Yendi (N/R), May 17, GNA - Mr Moses Kwabena Atinga, Yendi District Secretary of the Ghana Registered Nurses' Association has said bonding of nurses would compound their existing frustrations rather than addressing the chronic brain drain threatening the country. Mr Atinga said nurses did not see the policy as the best option to solving the problem of the brain drain. "In the contrary, it will scare people from going into the profession," he held.
He was speaking at the launch of this year's Nurses Week at Yendi on Sunday. It was on the theme: "Nurses working with poor against poverty".
Activities lined up for the week, to mark the birth of the founder of nursing Florence Nightingale, include free medical care for selected institutions and communities, education on the National Health Insurance Scheme, HIV/AIDS, typhoid fever and tuberculosis.
---------------
◆ Task list ◆
**a.** In the Yendi news report, what was the theme of this year's Nurses Week?
**b.** Continue the Yendi news report on nurses, starting after its final sentence.

◆ Information given ◆
---------------
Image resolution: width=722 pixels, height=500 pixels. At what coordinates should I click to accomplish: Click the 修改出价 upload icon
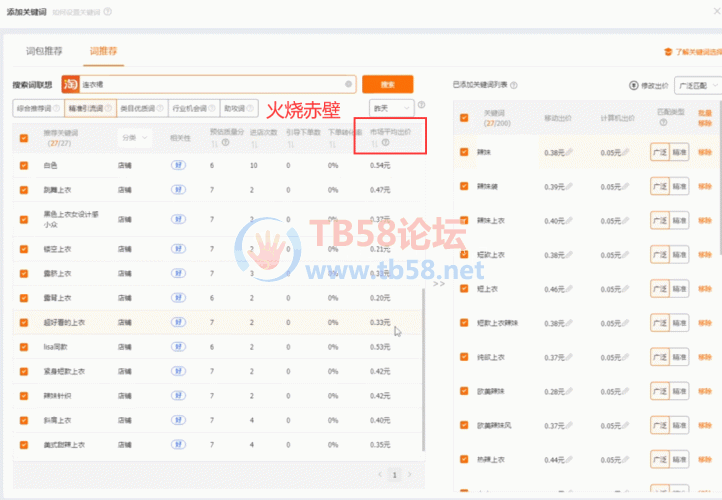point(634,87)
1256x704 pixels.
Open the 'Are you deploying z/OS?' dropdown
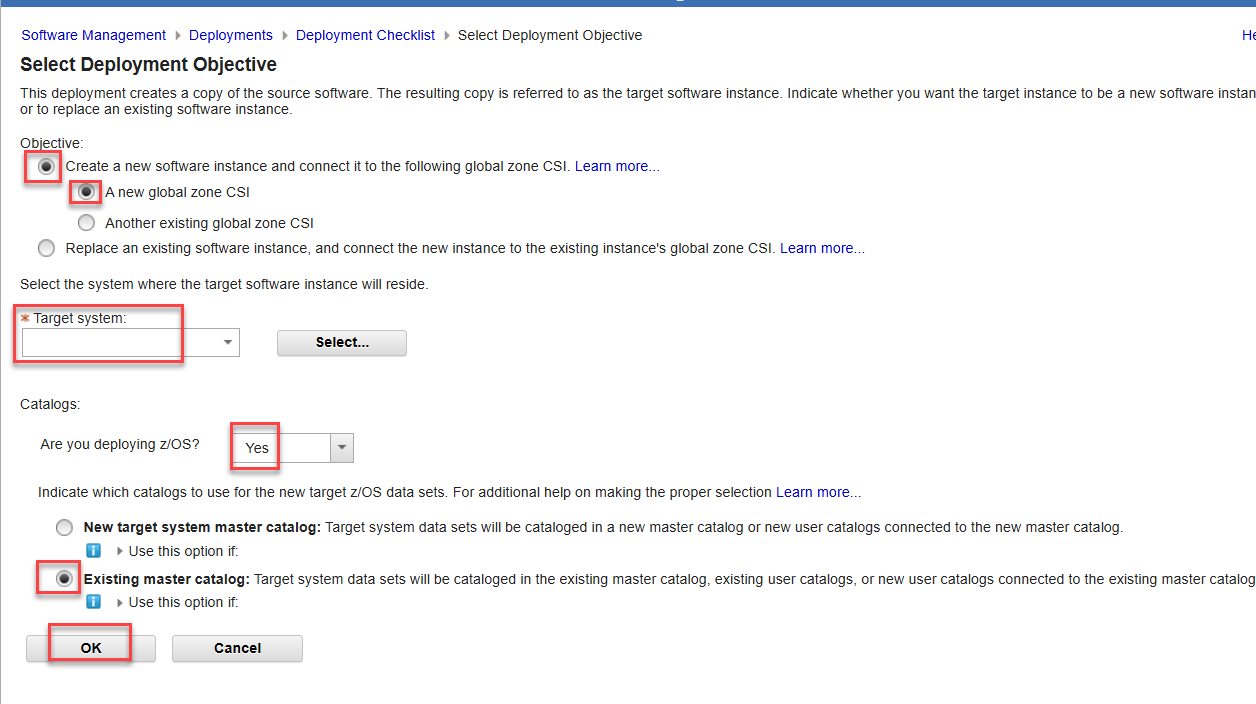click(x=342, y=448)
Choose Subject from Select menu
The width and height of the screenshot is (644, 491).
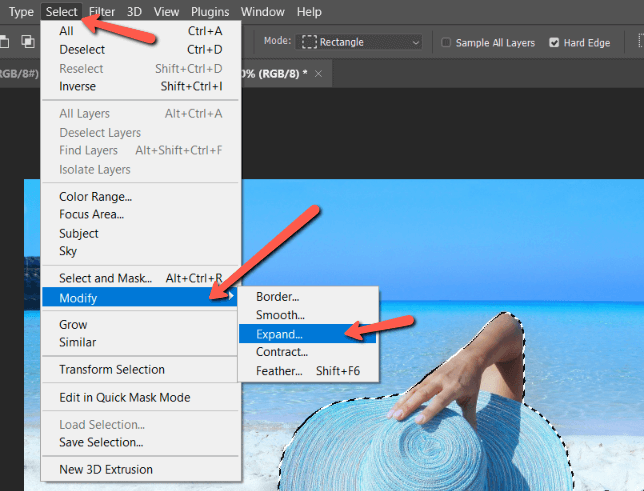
---------------
◆ Written responses ◆
**a.** "Nurses working with poor against poverty"

**b.**
Mr Atinga said there were only 80 nurses serving the 140,000 people in Yendi and other districts in the eastern corridor of the Northern Region, noting that the situation had brought pressure on them, resulting in poor attitude of some nurses towards patients.
Mr Mohammed Asibi Azonko, Yendi District Coordinating Director called on health workers to gear themselves up for the successful implementation of the Mutual Health Insurance Scheme.
He said: "Though the scheme is not a panacea for our health problems, it will certainly give a better assurance than the existing 'cash and carry' system".